Segment Open

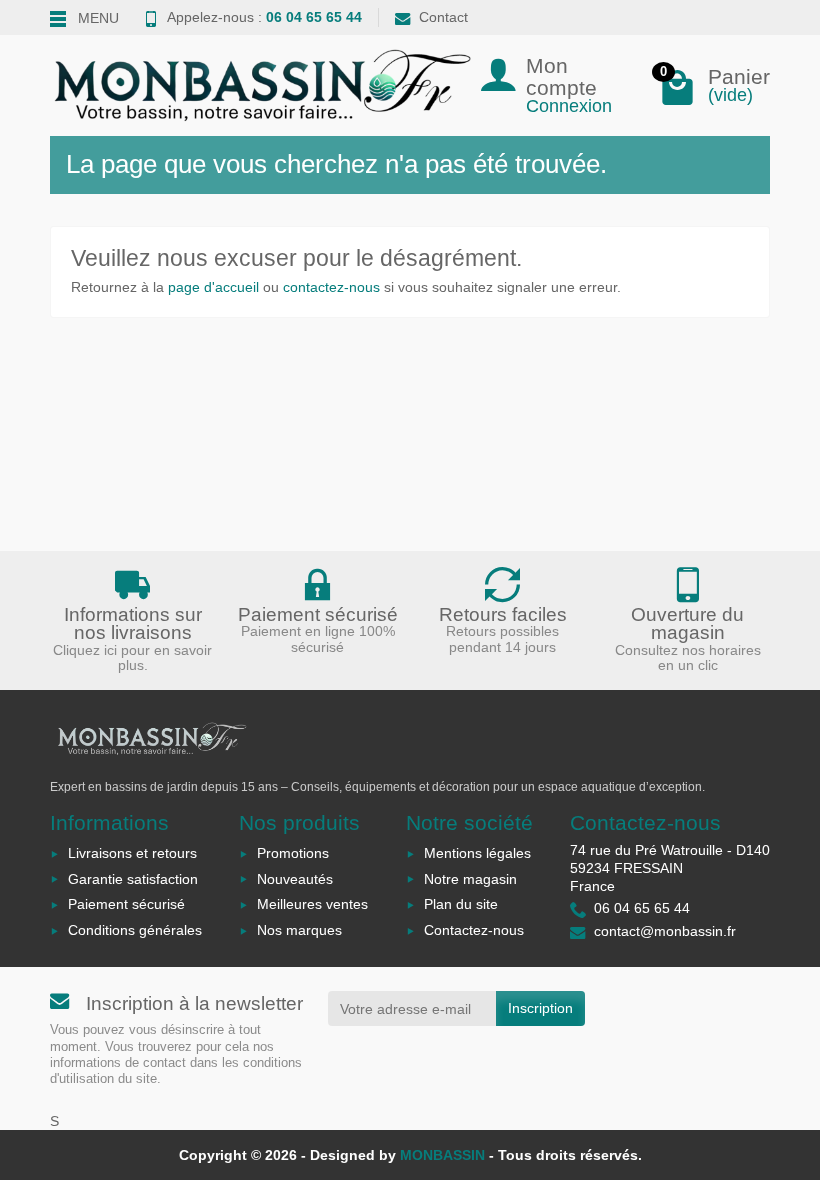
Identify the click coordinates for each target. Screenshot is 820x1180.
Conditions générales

Segment Closed
Segment Open

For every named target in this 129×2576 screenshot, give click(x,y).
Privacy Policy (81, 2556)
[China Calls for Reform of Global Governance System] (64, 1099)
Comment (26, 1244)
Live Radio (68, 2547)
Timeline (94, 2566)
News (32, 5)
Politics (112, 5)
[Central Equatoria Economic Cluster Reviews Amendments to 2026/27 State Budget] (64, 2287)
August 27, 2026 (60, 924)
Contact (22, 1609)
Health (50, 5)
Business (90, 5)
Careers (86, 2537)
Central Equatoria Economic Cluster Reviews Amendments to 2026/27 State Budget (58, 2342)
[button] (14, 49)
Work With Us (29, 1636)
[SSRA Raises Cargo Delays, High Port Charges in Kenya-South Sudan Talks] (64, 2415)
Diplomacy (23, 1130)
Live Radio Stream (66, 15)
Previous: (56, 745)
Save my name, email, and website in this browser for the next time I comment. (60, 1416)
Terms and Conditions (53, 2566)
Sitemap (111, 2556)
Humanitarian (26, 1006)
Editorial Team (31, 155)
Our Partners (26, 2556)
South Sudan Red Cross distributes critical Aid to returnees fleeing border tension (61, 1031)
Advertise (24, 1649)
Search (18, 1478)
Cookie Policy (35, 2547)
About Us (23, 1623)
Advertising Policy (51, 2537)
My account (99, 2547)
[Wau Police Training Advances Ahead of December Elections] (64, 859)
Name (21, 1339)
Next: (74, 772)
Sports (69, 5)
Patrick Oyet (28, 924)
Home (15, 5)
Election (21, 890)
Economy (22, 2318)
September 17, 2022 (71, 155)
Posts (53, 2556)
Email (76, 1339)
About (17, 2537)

Segment Closed

- [Problem requirements] Each line in the entries above, starting at the line with "Identify the click" and ending at the line with "Conditions générales", is to be printed exactly, and only those lines.

- [Answer for this exercise]
Identify the click coordinates for each target. Screenshot is 820x1180.
Conditions générales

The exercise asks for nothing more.